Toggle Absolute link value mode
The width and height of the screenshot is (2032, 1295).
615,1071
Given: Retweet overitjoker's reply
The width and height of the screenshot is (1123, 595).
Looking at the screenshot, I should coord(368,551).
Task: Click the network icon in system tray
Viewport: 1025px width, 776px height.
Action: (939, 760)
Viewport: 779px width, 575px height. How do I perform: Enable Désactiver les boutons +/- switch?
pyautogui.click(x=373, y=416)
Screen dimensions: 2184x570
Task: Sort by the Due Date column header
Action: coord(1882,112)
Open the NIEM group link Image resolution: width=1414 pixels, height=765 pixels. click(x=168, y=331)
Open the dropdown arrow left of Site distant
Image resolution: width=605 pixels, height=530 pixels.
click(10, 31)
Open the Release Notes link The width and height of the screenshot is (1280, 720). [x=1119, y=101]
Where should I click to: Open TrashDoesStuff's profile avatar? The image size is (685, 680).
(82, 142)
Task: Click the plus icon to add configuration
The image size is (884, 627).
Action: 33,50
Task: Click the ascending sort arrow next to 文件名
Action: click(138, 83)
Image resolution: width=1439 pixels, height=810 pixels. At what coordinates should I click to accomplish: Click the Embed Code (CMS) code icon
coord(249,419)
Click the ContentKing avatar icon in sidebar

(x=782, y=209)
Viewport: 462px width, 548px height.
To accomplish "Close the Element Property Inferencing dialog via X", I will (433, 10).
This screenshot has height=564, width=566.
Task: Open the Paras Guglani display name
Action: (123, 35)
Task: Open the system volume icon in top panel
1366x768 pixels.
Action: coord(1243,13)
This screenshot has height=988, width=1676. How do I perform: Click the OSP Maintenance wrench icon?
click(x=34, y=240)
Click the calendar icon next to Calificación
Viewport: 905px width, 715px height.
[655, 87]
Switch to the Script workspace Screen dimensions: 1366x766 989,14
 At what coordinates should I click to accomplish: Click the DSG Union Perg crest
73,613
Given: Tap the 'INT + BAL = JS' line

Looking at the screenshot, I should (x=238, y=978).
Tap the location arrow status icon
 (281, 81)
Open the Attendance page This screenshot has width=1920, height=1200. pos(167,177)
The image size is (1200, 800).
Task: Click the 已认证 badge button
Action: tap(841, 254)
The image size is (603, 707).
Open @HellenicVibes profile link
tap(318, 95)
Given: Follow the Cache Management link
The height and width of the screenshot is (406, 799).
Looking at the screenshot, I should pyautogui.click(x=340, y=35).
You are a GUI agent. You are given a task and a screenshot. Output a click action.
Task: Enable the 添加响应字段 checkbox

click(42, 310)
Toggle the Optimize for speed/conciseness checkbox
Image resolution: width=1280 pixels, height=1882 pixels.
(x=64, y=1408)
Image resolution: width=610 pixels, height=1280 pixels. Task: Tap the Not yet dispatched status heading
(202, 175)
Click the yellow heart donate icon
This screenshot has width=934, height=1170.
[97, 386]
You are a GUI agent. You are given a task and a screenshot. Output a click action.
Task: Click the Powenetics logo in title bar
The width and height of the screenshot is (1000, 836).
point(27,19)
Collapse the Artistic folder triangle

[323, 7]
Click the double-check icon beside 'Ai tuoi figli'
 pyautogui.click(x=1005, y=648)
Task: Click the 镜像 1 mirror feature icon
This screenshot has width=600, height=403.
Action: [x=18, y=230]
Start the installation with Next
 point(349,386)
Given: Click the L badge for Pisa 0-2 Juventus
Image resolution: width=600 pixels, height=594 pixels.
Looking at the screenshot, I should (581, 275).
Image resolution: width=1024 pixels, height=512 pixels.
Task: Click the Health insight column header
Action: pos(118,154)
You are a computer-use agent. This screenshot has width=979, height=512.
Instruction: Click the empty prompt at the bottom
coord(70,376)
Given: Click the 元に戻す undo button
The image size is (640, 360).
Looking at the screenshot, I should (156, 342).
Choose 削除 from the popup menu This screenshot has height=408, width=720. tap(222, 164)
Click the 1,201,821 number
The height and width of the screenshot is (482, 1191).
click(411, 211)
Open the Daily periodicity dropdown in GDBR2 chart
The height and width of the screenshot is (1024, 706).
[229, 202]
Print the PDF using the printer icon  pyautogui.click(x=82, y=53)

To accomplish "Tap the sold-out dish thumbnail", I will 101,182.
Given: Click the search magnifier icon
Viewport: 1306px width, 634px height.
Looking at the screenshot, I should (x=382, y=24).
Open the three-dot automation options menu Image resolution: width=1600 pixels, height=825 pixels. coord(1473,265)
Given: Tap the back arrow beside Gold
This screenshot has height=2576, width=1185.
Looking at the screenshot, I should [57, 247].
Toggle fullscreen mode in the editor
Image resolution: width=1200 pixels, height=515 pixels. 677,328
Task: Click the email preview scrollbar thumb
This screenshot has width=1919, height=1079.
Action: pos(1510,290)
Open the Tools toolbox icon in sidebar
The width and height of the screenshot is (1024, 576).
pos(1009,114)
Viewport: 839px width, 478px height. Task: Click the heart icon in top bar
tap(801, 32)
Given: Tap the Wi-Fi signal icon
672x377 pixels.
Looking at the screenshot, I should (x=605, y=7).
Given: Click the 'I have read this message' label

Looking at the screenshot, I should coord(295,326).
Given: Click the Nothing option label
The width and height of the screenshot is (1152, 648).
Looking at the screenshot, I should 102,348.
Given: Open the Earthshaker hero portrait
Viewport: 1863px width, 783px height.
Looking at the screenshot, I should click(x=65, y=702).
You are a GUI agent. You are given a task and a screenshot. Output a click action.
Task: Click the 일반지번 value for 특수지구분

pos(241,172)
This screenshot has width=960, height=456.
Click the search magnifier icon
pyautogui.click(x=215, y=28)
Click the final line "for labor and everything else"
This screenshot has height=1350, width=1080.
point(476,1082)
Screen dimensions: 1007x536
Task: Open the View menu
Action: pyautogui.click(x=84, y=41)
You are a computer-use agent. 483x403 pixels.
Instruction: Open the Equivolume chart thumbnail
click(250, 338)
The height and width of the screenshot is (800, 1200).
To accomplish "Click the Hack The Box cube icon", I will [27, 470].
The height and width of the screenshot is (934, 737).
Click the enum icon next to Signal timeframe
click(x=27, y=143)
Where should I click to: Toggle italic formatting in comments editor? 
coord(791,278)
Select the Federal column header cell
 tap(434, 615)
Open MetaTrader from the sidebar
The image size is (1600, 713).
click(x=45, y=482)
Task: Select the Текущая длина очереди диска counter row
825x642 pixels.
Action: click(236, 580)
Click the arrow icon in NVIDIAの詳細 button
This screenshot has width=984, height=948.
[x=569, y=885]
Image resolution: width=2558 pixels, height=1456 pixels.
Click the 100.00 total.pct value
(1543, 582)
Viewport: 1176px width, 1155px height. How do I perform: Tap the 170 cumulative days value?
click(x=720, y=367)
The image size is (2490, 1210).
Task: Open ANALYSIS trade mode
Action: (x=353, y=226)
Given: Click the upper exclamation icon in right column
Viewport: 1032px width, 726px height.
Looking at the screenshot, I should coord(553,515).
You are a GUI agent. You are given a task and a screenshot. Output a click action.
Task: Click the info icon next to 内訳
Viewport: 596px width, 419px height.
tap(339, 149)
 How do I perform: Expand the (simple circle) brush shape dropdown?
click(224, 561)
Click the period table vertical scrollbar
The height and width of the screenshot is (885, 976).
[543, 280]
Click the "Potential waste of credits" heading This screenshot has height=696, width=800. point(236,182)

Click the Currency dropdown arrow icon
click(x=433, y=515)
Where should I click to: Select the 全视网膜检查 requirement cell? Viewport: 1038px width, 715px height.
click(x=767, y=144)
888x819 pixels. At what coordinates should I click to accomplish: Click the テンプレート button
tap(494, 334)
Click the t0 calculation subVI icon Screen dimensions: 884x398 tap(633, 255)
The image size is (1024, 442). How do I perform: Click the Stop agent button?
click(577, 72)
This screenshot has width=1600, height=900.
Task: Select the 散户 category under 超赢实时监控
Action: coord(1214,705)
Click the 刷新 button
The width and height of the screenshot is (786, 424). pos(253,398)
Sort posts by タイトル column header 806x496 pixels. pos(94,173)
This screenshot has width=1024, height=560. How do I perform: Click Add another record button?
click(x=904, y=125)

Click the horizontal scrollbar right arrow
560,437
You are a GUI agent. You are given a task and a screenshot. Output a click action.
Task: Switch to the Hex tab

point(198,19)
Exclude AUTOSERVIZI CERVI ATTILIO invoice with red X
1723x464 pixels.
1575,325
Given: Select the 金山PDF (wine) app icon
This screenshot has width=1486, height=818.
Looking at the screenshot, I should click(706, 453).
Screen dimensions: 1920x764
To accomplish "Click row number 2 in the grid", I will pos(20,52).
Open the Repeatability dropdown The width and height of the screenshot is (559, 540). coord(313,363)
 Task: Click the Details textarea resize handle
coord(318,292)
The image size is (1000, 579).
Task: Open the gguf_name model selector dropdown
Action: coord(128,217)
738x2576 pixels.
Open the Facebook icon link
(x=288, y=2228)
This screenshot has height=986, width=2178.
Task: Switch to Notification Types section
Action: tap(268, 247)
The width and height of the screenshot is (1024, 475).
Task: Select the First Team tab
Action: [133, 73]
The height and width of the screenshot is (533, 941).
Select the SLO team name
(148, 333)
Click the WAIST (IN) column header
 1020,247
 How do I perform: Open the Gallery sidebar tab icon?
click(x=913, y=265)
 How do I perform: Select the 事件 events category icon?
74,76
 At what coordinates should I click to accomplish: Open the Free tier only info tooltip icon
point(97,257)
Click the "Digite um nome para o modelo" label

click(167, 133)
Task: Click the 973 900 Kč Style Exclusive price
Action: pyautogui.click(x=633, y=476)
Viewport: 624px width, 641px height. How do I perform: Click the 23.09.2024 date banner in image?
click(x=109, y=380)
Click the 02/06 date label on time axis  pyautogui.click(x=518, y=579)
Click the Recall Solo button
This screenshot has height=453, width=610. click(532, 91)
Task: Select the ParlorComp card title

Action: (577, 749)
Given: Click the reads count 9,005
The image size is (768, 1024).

Task description:
Output only the lines running from the line with "At what coordinates should I click to accomplish: Open" through the final line of the data, inclusive.

Response to this task:
 At what coordinates should I click to accomplish: Open the Free tier only info tooltip icon
point(97,257)
Click the "Digite um nome para o modelo" label

click(167, 133)
Task: Click the 973 900 Kč Style Exclusive price
Action: pyautogui.click(x=633, y=476)
Viewport: 624px width, 641px height. How do I perform: Click the 23.09.2024 date banner in image?
click(x=109, y=380)
Click the 02/06 date label on time axis  pyautogui.click(x=518, y=579)
Click the Recall Solo button
This screenshot has height=453, width=610. click(532, 91)
Task: Select the ParlorComp card title

Action: (577, 749)
Given: Click the reads count 9,005
The image size is (768, 1024).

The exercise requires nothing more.